How faithful is it to the novel?

It’s a loose adaptation, because the novel is really several tableaux. It’s not a straightforward story, and we had to somehow compose a story out of that. There are some lines that we took right away, but other things were not in the novel. It’s not a classic A to B story, it’s something that slowly grows, just by observing the different characters.

How did it come together?

Since I’m a documentary maker, it was a very long process ­– I was really looking for the right people and not only the right actors. My leading actor is a dancer who is from Palestine. He moved to Durban and finally ended up in Chicago, so he already had experience of migration himself. And a lot of the actors did too. The lead actress is more or less telling her own story. So what we did is find the right person – sometimes they were actors, sometimes not – and then we adapted the screenplay for the people that we found. So there was a lot of rewriting. In the novel, the character Mahsun is coming from Pakistan, but the actor we found comes from Kurdistan, so we adapted all these things.
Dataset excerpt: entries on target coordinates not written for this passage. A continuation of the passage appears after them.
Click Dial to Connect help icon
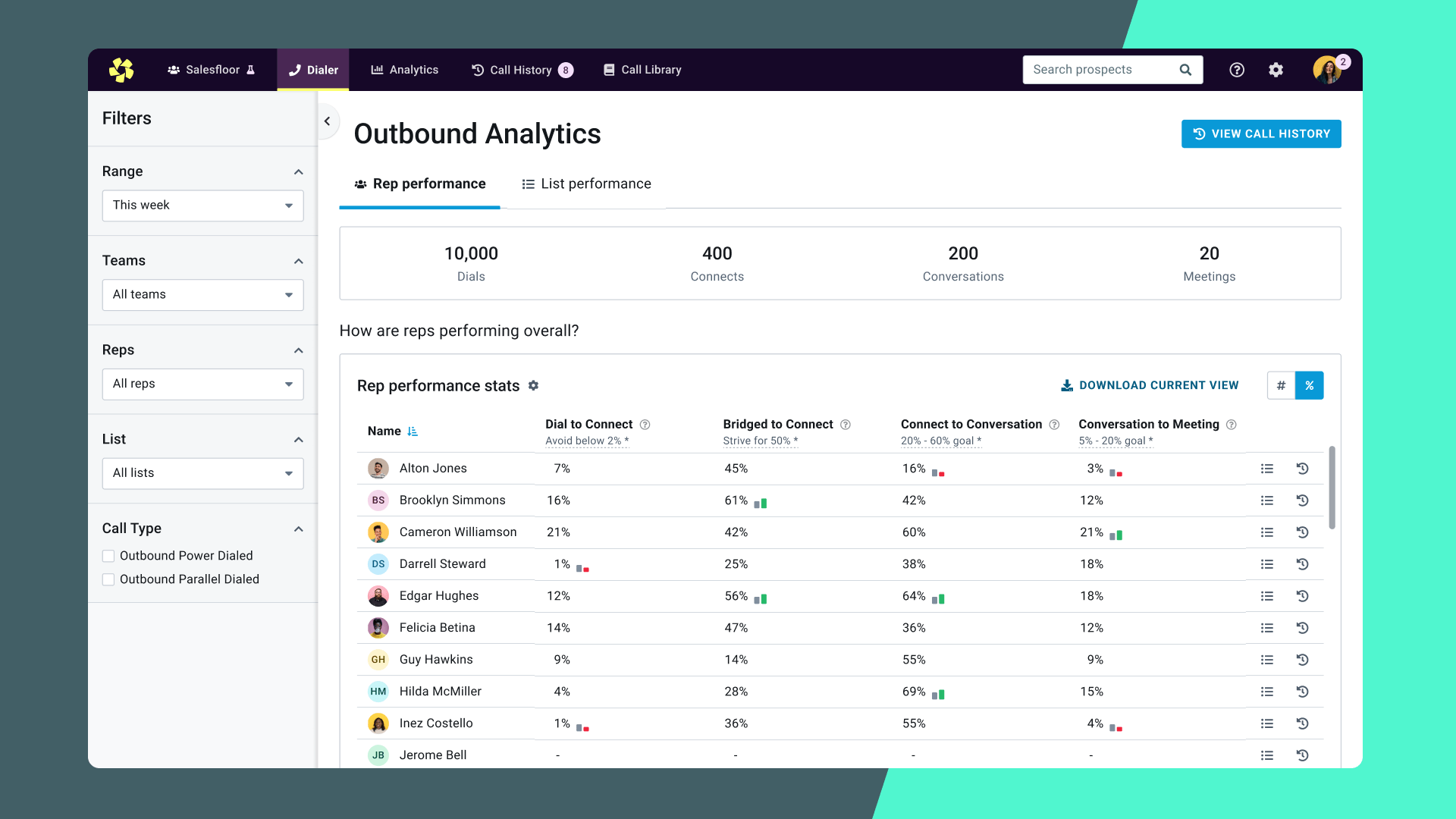This screenshot has width=1456, height=819. tap(645, 425)
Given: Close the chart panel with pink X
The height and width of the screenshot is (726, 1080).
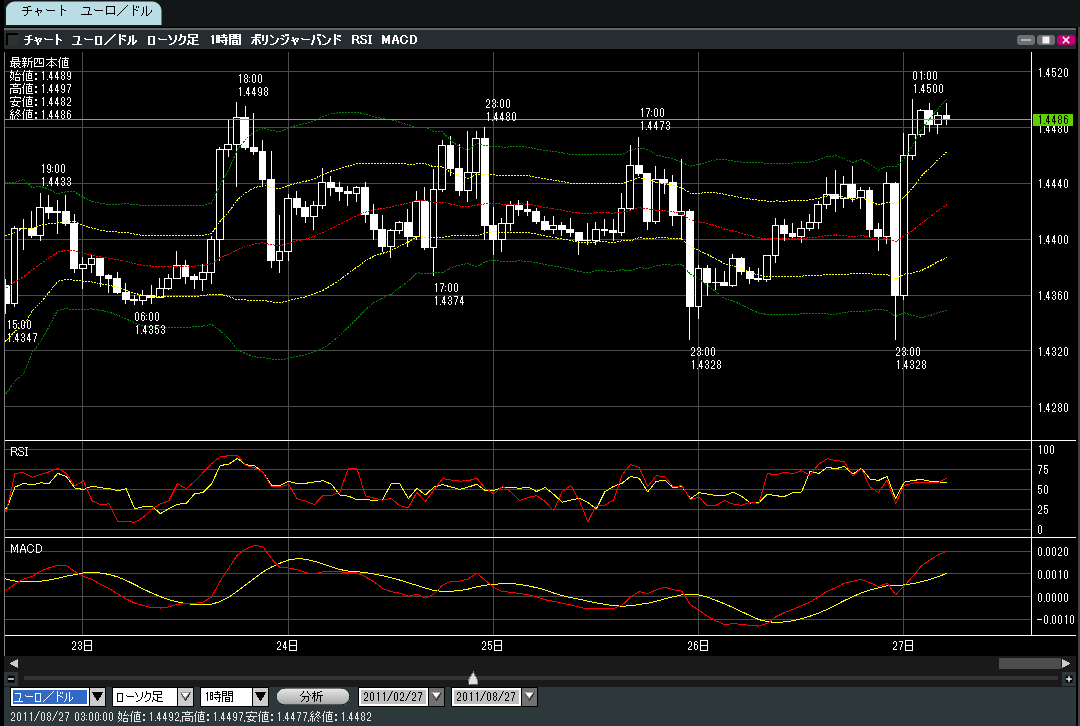Looking at the screenshot, I should point(1065,40).
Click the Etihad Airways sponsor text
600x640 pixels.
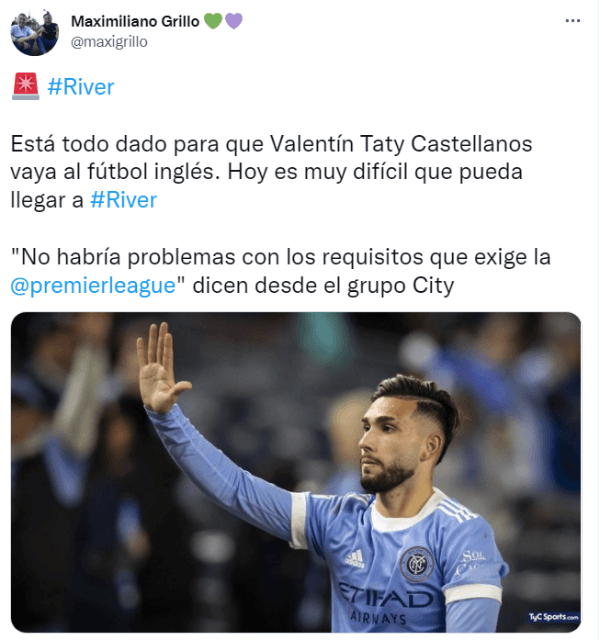coord(384,602)
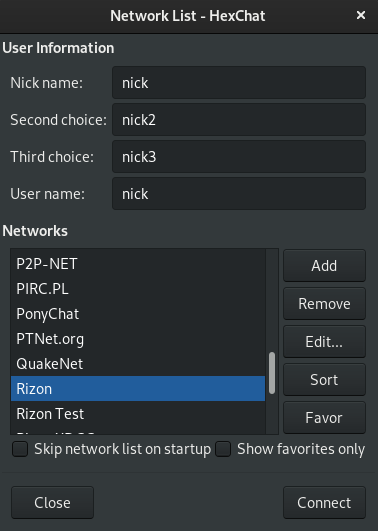Select the User name text field
Screen dimensions: 378x531
pyautogui.click(x=239, y=194)
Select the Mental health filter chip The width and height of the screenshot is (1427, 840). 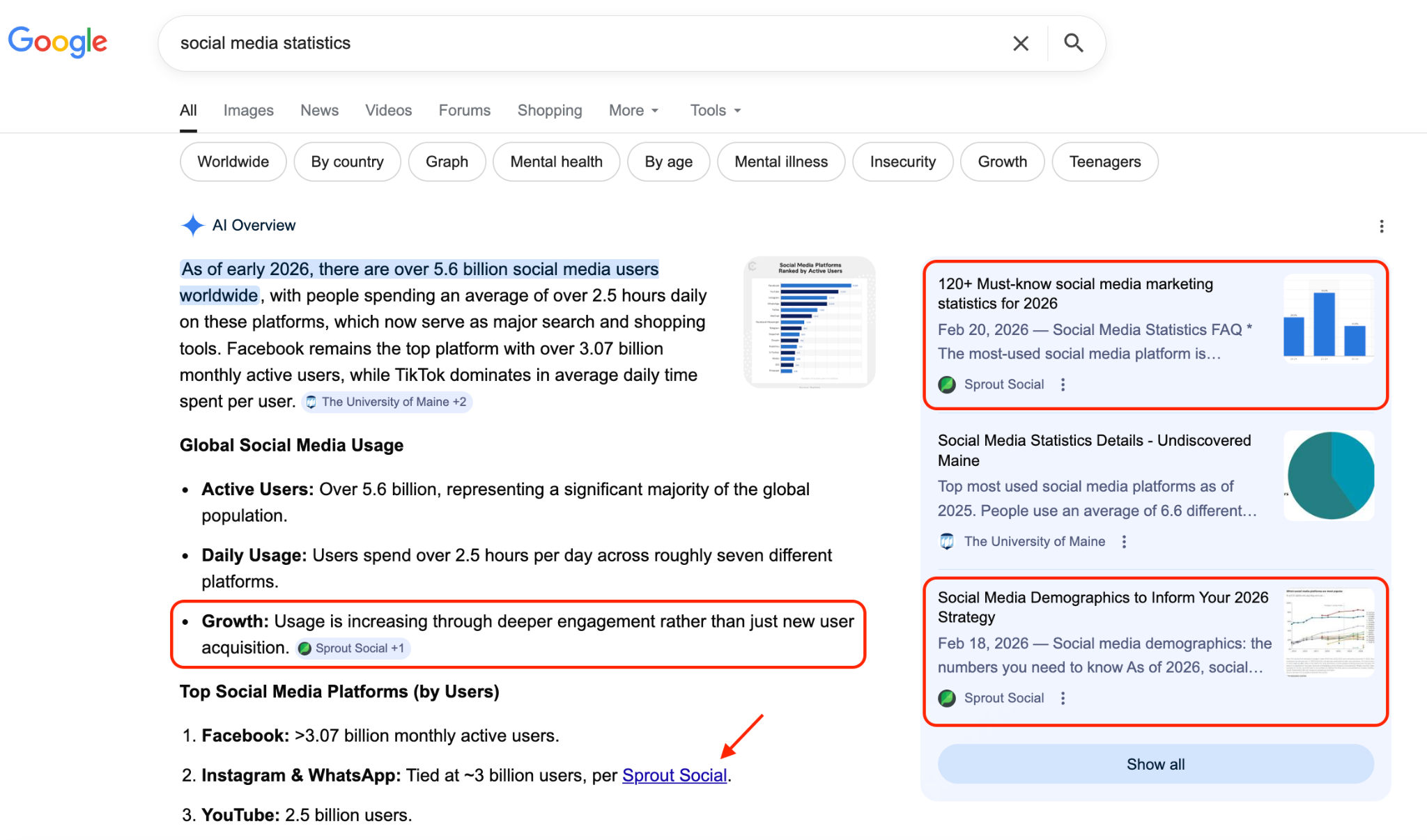click(x=556, y=162)
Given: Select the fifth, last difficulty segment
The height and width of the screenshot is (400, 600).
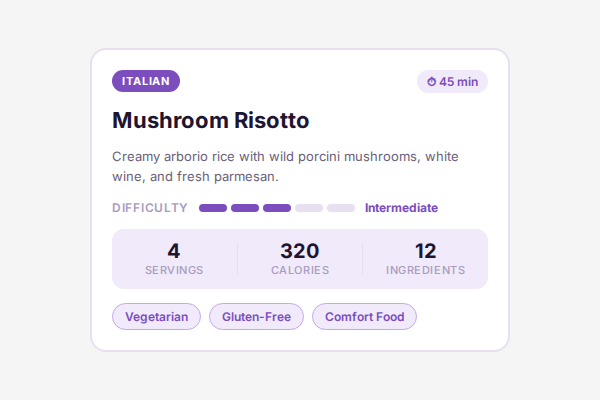Looking at the screenshot, I should [341, 208].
Did you cast many non-professionals? Did your documentary background encourage you to be bold about that?

I think so. I mean, we had a casting director with a theatre background, and she worked a lot with actors from everywhere in Europe. But that was a good starting point. She worked with Palestinians and Syrians, so I met these people and finally made a choice. After a long while, actually.
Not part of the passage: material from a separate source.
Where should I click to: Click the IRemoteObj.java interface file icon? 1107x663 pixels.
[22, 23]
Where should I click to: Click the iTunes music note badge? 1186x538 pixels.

Was there much improvisation?

Constantly! But on the other the hand it was quite strict. The script was written with Steve Hawes, who is British, and we worked for a long time on it. As a director, I never plan the way I’m going to shoot. So in the morning we would start with some scenes, and then we would try different things. I’m more of an observer than a director, and I was always interested in seeing what actors and non-actors are capable of. And that was a wonderful process.
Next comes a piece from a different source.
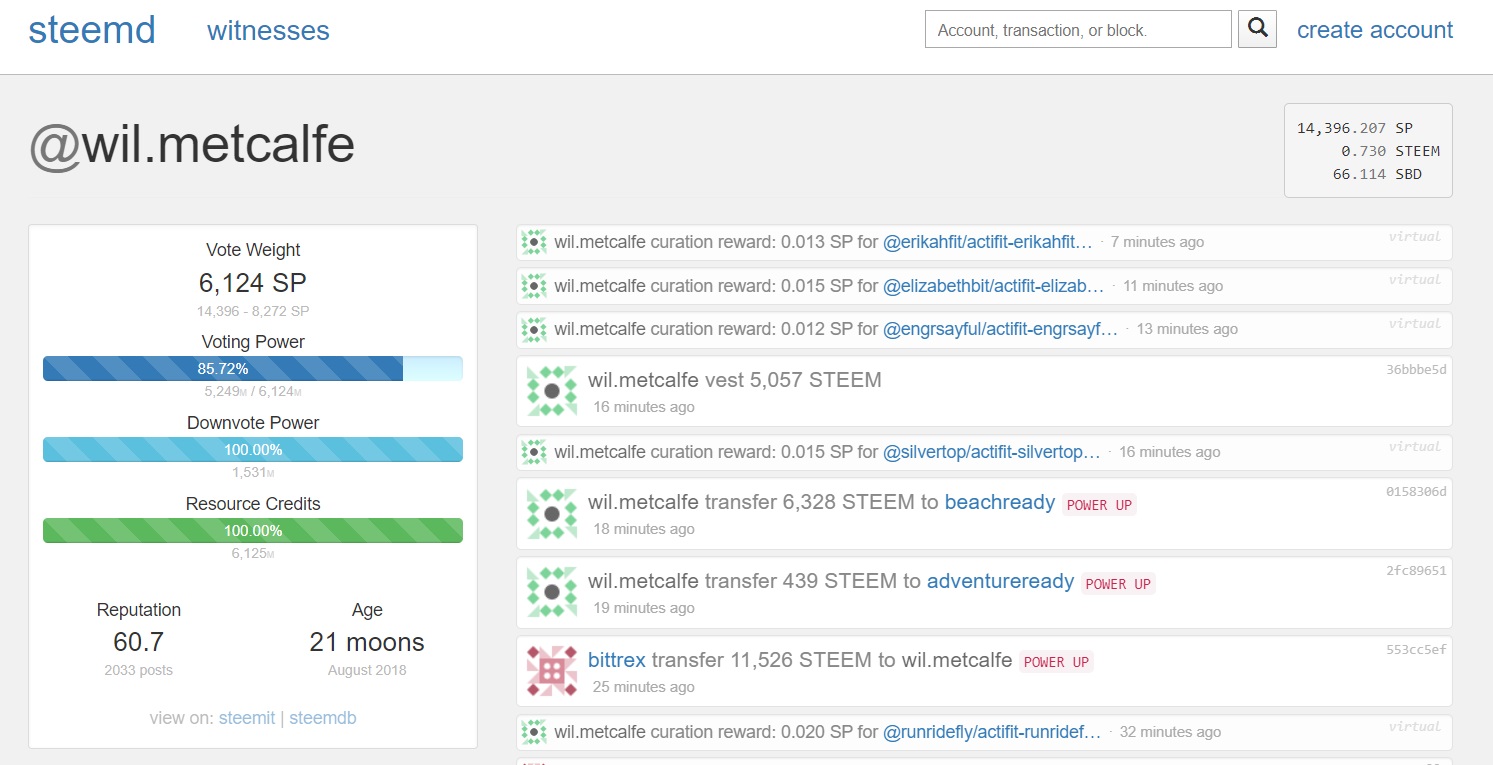Click avatar beside transfer to beachready

point(552,513)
It’s also quite a funny film. How did you approach that?

It’s a tragically humorous film. The whole point of it, and the novel also, is that there’s a very bleak humour in it, a very harsh one. It’s not about jokes – the tragedy of humanity is that it is very comical, and that is what we tried to show. What I hear from audiences is that when they come out of the cinema, they don’t know if they want to cry or laugh. That’s the feeling we wanted to achieve. There’s a lot of humour, but it’s real humour, not comedy.

Obviously this story is unfolding all the time. Did you have to switch off from the news, or did you incorporate things as they were happening?

Not really. We shot the film three years, and the novel was written in 2001. Already in the novel you had all these problems – they were not new. That was also the reason why I started to make the film, not because of the migration crisis in Europe nowadays. These things were happening long before the media knew about the people that were drowning in the sea. The stories in the news were not the inspiration. It’s important to wait a little bit, because the media is jumping on everything, and there is no real reflection on what is actually happening. I’m not saying that we don’t have to make films about it, we have to make intelligent films about it, and I think it’s worth waiting.

Did you find it easier to make a fiction film than a documentary?

The reason I didn’t make a documentary about this subject is because I could only make a dramatic fiction about it. But it is very documentary in a way – it is a documentary fiction, even though it is a completely scripted story. But I always have two edges in my film, in that sense.

How did you feel about being selected for Raindance?

That was a big surprise! We had some good festivals – Rotterdam and others – and we were surprised to be the opening film, a very nice surprise. As far as I’m concerned, a very good choice! On the other, it’s not an easy film to start a festival with. That’s quite brave of the organisation.